Document:

===

Historical Background

The oldest wooden schoolhouse in the United States dates back to the early 18th century. Located near the Old City Gates in the area that was known as the "Minorcan Quarter," the house was originally a homestead belonging to Juan Genoply. The building is constructed of red cedar and cypress. Everything was made by hand, even the nails. Wooden pegs keep the timbers in place. The house appears on the tax rolls for the year 1716, but more than likely it existed years before then. Government moved slowly in colonial days and communication between the Spanish Crown and the little garrison town took a long time before taxes were assessed.

Comforts and Conveniences

The building had no electricity, no running water, no privy and no kitchen. The customs of the day dictated that the kitchen be housed in separate quarters because of the risk from fire and to eliminate excess heat in the long, hot summers. The privy was dug away from the main building and a small building was constructed around it for privacy. Drinking water was drawn from the well.

Becoming a School

When Juan Genoply was a bachelor the small one-room house was sufficient to his needs. But when he married and the house become a school, an addition was needed to allow privacy and separate functions. The schoolmaster and his family had their living quarters upstairs. The downstairs was used as the classroom. The Oldest Wooden Schoolhouse was also the first co-ed school, as it educated both girls and boys together beginning in 1788.

===

Dataset excerpts:
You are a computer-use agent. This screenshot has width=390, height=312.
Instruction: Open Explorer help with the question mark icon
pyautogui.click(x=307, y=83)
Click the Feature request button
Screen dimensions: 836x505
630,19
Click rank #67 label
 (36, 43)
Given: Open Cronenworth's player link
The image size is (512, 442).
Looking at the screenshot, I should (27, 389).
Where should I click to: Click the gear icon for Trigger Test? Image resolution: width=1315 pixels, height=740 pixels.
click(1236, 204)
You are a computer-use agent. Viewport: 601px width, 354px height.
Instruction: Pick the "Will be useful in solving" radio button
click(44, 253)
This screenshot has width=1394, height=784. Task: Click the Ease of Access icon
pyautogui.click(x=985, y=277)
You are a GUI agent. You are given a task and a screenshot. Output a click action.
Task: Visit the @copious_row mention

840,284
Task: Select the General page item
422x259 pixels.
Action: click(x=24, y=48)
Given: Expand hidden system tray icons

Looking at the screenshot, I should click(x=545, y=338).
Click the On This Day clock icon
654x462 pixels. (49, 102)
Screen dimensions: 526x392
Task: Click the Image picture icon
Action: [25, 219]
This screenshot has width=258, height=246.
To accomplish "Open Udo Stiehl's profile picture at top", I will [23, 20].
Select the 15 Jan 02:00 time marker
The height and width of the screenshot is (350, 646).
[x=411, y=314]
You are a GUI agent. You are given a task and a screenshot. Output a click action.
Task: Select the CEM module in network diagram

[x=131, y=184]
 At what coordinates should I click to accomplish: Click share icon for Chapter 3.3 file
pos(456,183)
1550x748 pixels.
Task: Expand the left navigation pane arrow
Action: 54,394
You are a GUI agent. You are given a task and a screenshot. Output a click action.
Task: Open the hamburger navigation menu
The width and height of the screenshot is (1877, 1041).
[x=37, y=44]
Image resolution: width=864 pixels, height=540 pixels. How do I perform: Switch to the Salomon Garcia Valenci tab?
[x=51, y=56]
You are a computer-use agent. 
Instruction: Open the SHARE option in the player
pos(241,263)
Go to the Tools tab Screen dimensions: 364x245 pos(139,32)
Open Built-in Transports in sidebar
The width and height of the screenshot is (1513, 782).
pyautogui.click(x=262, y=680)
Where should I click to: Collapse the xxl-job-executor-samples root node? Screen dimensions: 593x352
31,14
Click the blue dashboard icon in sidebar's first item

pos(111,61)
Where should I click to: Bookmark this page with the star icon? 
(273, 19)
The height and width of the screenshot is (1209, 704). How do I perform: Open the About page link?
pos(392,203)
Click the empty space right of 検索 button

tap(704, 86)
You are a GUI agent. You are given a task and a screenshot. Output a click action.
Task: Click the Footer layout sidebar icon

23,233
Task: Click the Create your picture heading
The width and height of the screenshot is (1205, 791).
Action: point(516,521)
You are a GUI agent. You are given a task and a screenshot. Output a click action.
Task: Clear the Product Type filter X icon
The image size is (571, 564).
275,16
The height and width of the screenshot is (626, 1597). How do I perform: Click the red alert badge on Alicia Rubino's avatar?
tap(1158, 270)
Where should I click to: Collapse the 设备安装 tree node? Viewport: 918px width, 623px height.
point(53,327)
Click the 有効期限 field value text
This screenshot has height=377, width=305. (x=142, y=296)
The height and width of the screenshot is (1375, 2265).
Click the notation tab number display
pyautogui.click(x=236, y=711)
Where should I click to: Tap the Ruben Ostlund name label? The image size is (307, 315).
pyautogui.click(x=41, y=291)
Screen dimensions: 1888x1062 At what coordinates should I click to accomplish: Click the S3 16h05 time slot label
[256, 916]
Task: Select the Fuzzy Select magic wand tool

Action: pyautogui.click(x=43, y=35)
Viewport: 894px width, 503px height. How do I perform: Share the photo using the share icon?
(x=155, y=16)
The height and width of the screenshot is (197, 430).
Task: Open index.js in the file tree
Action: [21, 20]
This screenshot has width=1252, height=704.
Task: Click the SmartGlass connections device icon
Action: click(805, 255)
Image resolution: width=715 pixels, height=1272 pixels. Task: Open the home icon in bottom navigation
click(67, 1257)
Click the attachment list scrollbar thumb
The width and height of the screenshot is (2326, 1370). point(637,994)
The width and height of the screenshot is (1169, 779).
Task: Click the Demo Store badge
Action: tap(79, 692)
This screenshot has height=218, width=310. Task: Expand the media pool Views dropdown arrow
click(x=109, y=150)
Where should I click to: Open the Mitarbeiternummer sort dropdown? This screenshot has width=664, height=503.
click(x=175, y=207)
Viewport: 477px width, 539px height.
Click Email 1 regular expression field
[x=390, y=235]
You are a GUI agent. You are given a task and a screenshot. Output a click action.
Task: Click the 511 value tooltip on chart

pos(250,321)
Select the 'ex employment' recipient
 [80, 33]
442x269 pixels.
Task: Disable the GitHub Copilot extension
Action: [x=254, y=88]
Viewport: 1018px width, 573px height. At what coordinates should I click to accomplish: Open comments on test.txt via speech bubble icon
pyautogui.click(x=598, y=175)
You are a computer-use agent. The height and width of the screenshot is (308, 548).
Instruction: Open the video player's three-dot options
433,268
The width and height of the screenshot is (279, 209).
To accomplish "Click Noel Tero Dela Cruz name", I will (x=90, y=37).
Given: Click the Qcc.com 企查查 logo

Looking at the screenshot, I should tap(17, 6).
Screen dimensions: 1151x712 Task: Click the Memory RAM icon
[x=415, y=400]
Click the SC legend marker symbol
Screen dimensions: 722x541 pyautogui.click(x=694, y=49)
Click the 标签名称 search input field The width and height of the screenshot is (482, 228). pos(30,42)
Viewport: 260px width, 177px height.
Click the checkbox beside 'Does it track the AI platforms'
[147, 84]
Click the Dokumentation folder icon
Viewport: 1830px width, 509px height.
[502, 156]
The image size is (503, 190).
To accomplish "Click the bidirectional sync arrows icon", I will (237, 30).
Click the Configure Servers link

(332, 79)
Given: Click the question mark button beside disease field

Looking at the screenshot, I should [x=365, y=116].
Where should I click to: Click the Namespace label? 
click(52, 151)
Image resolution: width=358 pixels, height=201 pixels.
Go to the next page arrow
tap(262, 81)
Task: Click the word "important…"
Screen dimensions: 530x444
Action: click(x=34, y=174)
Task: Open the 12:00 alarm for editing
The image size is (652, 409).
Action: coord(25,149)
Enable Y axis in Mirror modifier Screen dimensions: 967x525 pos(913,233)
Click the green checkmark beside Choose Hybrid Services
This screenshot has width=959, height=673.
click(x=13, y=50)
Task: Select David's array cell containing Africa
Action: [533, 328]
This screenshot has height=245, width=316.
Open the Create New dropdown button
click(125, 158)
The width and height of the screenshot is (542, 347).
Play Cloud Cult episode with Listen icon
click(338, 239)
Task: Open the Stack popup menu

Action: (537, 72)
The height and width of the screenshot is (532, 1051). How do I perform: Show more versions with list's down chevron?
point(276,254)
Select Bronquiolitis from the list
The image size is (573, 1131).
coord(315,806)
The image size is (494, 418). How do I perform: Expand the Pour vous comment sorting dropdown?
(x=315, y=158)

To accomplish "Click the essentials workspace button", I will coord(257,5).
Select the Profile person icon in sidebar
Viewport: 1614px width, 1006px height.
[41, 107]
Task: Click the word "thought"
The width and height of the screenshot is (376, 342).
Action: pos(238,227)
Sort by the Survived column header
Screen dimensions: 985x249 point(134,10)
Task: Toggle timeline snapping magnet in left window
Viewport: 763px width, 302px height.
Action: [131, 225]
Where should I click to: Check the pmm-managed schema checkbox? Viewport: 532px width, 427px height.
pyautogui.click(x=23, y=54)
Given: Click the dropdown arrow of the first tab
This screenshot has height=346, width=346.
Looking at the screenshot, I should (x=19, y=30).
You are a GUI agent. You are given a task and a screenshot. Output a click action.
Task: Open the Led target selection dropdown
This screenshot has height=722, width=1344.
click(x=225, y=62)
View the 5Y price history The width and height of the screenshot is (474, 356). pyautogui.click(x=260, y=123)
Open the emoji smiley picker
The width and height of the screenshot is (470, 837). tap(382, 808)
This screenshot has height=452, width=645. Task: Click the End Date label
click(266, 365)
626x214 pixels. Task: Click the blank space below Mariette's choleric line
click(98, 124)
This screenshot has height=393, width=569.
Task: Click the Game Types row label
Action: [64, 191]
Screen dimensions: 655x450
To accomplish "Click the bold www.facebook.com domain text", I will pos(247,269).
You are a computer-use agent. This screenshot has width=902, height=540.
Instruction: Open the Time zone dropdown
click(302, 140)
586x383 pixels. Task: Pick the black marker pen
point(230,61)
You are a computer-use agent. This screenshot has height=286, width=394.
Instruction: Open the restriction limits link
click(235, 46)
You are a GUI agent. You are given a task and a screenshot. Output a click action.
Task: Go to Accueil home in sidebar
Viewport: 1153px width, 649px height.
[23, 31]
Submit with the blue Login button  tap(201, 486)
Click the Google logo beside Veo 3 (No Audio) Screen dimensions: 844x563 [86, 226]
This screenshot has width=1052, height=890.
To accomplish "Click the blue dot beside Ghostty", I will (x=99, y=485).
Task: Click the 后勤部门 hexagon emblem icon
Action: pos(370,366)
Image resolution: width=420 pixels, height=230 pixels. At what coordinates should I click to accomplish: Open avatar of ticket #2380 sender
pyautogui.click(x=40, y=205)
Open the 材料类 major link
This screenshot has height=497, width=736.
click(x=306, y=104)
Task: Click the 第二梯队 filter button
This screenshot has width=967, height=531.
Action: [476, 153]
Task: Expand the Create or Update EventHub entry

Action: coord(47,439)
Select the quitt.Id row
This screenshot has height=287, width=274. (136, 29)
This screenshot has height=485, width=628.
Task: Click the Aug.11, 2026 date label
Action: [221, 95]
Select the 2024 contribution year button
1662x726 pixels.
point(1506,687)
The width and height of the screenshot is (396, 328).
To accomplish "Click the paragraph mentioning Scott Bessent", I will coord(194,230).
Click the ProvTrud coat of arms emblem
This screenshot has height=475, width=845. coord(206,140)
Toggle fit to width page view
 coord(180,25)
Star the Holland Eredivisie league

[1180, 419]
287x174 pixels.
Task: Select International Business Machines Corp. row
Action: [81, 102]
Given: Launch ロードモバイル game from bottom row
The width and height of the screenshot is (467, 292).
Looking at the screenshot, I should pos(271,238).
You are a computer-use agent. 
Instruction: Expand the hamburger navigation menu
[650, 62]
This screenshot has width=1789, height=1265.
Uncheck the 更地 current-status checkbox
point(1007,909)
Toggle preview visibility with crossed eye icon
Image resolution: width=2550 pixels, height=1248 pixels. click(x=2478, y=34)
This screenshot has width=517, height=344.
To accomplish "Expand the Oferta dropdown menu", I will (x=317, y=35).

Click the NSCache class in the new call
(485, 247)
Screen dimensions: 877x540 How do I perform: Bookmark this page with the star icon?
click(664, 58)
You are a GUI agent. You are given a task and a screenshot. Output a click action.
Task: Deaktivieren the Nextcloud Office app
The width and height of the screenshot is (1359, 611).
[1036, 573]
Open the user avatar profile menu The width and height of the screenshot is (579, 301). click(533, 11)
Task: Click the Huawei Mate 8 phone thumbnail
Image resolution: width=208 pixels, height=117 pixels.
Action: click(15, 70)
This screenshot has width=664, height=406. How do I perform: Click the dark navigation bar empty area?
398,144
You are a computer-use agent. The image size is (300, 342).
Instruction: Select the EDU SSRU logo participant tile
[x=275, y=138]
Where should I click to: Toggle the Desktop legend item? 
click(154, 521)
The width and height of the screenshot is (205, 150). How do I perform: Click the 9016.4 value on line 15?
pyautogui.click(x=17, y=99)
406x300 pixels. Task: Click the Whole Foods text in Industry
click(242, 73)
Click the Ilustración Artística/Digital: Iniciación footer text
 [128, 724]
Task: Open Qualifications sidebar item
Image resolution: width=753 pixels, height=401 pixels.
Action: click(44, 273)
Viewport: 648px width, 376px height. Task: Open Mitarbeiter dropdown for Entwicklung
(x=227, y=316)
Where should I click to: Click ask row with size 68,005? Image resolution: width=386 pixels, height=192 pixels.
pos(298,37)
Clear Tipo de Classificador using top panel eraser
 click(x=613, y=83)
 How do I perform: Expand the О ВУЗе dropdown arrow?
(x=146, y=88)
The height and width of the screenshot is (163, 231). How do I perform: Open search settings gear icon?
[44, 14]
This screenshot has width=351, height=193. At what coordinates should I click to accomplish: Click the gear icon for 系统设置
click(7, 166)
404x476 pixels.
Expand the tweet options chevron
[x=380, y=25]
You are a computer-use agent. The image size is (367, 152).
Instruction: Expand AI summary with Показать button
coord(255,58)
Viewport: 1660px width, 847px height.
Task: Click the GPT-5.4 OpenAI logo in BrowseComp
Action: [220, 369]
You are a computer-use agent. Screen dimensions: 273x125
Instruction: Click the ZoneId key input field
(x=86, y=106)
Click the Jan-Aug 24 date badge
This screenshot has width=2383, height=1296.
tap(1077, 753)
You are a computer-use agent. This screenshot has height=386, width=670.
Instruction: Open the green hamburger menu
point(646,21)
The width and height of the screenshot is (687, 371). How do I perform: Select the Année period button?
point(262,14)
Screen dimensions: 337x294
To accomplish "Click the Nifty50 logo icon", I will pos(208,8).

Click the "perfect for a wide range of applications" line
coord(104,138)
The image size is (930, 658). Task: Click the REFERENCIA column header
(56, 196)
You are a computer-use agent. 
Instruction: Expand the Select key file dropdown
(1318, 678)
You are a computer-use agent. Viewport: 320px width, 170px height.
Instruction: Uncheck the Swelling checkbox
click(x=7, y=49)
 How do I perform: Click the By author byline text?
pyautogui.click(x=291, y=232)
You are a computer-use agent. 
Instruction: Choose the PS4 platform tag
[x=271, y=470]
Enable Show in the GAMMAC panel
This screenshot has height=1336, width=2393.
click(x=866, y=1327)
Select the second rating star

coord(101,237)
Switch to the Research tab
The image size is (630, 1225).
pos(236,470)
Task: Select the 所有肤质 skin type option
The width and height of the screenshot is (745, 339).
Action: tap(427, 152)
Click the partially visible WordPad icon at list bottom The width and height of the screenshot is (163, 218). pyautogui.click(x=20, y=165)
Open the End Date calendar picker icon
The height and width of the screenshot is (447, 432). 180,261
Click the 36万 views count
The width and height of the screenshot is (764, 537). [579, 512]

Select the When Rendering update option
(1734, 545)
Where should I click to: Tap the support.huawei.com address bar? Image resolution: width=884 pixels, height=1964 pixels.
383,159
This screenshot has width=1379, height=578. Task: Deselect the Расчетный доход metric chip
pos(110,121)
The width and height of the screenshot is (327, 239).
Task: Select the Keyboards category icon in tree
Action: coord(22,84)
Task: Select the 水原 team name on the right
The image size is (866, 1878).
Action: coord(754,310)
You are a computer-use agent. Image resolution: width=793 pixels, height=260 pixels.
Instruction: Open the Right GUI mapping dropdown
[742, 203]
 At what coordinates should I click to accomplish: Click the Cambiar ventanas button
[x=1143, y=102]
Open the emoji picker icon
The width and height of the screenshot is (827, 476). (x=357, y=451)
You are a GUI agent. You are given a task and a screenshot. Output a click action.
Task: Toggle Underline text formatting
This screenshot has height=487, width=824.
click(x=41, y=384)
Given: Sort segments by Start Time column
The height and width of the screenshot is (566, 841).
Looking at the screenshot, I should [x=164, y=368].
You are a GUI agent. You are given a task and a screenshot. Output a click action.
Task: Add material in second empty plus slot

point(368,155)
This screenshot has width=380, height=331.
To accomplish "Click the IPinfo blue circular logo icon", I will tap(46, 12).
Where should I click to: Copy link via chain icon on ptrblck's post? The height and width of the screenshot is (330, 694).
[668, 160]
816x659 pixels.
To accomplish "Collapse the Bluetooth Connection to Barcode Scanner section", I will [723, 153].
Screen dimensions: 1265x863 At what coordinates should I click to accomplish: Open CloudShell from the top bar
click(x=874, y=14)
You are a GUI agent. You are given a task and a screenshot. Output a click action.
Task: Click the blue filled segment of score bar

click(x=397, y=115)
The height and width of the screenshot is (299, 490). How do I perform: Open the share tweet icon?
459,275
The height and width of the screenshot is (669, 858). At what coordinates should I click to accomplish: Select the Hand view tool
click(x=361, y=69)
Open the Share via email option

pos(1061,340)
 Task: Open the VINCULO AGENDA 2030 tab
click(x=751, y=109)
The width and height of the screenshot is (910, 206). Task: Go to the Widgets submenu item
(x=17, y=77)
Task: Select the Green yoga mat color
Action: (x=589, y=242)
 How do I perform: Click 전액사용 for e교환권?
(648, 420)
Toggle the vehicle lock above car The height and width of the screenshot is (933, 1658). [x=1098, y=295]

===

Direction: Repeat the schoolhouse text word for word between "The building had" and "beginning in 1788.", inclusive. Rely on the schoolhouse text alone and leave the listing aside.

Result:
The building had no electricity, no running water, no privy and no kitchen. The customs of the day dictated that the kitchen be housed in separate quarters because of the risk from fire and to eliminate excess heat in the long, hot summers. The privy was dug away from the main building and a small building was constructed around it for privacy. Drinking water was drawn from the well.

Becoming a School

When Juan Genoply was a bachelor the small one-room house was sufficient to his needs. But when he married and the house become a school, an addition was needed to allow privacy and separate functions. The schoolmaster and his family had their living quarters upstairs. The downstairs was used as the classroom. The Oldest Wooden Schoolhouse was also the first co-ed school, as it educated both girls and boys together beginning in 1788.